Reproduce the listing exactly, so that no line differs from the original.

== == ==

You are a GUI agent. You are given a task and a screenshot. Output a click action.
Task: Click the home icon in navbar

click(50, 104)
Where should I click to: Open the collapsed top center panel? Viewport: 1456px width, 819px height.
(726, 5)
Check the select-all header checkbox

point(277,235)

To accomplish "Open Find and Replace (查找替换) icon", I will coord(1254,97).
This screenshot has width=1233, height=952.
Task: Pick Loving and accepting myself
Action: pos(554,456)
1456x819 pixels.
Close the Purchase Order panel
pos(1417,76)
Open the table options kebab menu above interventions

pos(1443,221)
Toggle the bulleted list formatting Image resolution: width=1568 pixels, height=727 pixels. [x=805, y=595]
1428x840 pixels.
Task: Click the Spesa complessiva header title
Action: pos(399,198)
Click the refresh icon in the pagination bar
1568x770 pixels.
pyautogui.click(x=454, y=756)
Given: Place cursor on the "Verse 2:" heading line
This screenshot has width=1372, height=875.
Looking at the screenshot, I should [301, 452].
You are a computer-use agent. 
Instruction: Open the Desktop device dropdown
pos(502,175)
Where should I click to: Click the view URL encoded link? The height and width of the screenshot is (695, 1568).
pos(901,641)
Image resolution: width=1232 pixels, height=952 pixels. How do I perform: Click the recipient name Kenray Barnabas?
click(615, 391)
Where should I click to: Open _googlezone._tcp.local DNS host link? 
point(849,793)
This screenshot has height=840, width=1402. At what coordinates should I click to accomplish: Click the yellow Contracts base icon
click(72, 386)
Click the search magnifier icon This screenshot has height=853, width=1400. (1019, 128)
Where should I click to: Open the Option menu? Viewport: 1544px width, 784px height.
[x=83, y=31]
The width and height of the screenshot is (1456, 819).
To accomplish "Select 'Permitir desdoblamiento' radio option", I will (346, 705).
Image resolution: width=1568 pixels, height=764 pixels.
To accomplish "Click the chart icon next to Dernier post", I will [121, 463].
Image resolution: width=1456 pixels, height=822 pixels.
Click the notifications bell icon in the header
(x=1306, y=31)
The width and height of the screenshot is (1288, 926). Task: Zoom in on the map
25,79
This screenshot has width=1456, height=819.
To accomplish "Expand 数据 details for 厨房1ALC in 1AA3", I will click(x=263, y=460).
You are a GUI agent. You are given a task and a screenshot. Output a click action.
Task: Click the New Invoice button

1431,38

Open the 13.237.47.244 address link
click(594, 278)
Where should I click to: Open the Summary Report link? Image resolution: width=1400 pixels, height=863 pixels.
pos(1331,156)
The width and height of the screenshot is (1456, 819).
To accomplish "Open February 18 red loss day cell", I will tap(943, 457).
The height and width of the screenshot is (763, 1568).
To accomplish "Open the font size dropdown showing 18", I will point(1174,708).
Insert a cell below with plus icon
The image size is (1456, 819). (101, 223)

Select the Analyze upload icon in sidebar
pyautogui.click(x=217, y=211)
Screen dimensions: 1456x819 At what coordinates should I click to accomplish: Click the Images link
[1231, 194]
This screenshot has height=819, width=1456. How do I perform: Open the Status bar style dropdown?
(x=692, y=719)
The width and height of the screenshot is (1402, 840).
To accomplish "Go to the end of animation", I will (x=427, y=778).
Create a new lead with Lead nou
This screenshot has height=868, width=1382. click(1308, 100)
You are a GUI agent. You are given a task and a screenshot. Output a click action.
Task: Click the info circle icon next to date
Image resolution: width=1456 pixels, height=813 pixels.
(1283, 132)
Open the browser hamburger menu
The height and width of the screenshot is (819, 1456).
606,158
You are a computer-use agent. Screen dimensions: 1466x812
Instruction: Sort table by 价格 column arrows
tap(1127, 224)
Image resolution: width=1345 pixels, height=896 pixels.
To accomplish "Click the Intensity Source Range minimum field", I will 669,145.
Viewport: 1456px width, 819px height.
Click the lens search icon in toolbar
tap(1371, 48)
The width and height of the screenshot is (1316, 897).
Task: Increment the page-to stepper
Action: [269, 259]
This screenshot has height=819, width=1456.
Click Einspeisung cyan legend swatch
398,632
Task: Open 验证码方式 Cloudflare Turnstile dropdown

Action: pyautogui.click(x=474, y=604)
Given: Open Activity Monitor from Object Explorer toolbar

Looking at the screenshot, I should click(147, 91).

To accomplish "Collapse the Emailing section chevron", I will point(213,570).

== == ==

Worked solution —
You are a GUI agent. You are given a task and a screenshot. Output a click action.
Task: Click the home icon in navbar

click(50, 104)
Where should I click to: Open the collapsed top center panel? Viewport: 1456px width, 819px height.
(726, 5)
Check the select-all header checkbox

point(277,235)

To accomplish "Open Find and Replace (查找替换) icon", I will coord(1254,97).
This screenshot has width=1233, height=952.
Task: Pick Loving and accepting myself
Action: pos(554,456)
1456x819 pixels.
Close the Purchase Order panel
pos(1417,76)
Open the table options kebab menu above interventions

pos(1443,221)
Toggle the bulleted list formatting Image resolution: width=1568 pixels, height=727 pixels. [x=805, y=595]
1428x840 pixels.
Task: Click the Spesa complessiva header title
Action: pos(399,198)
Click the refresh icon in the pagination bar
1568x770 pixels.
pyautogui.click(x=454, y=756)
Given: Place cursor on the "Verse 2:" heading line
This screenshot has width=1372, height=875.
Looking at the screenshot, I should [301, 452].
You are a computer-use agent. 
Instruction: Open the Desktop device dropdown
pos(502,175)
Where should I click to: Click the view URL encoded link? The height and width of the screenshot is (695, 1568).
pos(901,641)
Image resolution: width=1232 pixels, height=952 pixels. How do I perform: Click the recipient name Kenray Barnabas?
click(615, 391)
Where should I click to: Open _googlezone._tcp.local DNS host link? 
point(849,793)
This screenshot has height=840, width=1402. At what coordinates should I click to accomplish: Click the yellow Contracts base icon
click(72, 386)
Click the search magnifier icon This screenshot has height=853, width=1400. (1019, 128)
Where should I click to: Open the Option menu? Viewport: 1544px width, 784px height.
[x=83, y=31]
The width and height of the screenshot is (1456, 819).
To accomplish "Select 'Permitir desdoblamiento' radio option", I will (346, 705).
Image resolution: width=1568 pixels, height=764 pixels.
To accomplish "Click the chart icon next to Dernier post", I will [121, 463].
Image resolution: width=1456 pixels, height=822 pixels.
Click the notifications bell icon in the header
(x=1306, y=31)
The width and height of the screenshot is (1288, 926). Task: Zoom in on the map
25,79
This screenshot has width=1456, height=819.
To accomplish "Expand 数据 details for 厨房1ALC in 1AA3", I will click(x=263, y=460).
You are a GUI agent. You are given a task and a screenshot. Output a click action.
Task: Click the New Invoice button

1431,38

Open the 13.237.47.244 address link
click(594, 278)
Where should I click to: Open the Summary Report link? Image resolution: width=1400 pixels, height=863 pixels.
pos(1331,156)
The width and height of the screenshot is (1456, 819).
To accomplish "Open February 18 red loss day cell", I will tap(943, 457).
The height and width of the screenshot is (763, 1568).
To accomplish "Open the font size dropdown showing 18", I will point(1174,708).
Insert a cell below with plus icon
The image size is (1456, 819). (101, 223)

Select the Analyze upload icon in sidebar
pyautogui.click(x=217, y=211)
Screen dimensions: 1456x819 At what coordinates should I click to accomplish: Click the Images link
[1231, 194]
This screenshot has height=819, width=1456. How do I perform: Open the Status bar style dropdown?
(x=692, y=719)
The width and height of the screenshot is (1402, 840).
To accomplish "Go to the end of animation", I will (x=427, y=778).
Create a new lead with Lead nou
This screenshot has height=868, width=1382. click(1308, 100)
You are a GUI agent. You are given a task and a screenshot. Output a click action.
Task: Click the info circle icon next to date
Image resolution: width=1456 pixels, height=813 pixels.
(1283, 132)
Open the browser hamburger menu
The height and width of the screenshot is (819, 1456).
606,158
You are a computer-use agent. Screen dimensions: 1466x812
Instruction: Sort table by 价格 column arrows
tap(1127, 224)
Image resolution: width=1345 pixels, height=896 pixels.
To accomplish "Click the Intensity Source Range minimum field", I will 669,145.
Viewport: 1456px width, 819px height.
Click the lens search icon in toolbar
tap(1371, 48)
The width and height of the screenshot is (1316, 897).
Task: Increment the page-to stepper
Action: [269, 259]
This screenshot has height=819, width=1456.
Click Einspeisung cyan legend swatch
398,632
Task: Open 验证码方式 Cloudflare Turnstile dropdown

Action: pyautogui.click(x=474, y=604)
Given: Open Activity Monitor from Object Explorer toolbar

Looking at the screenshot, I should click(147, 91).

To accomplish "Collapse the Emailing section chevron", I will point(213,570).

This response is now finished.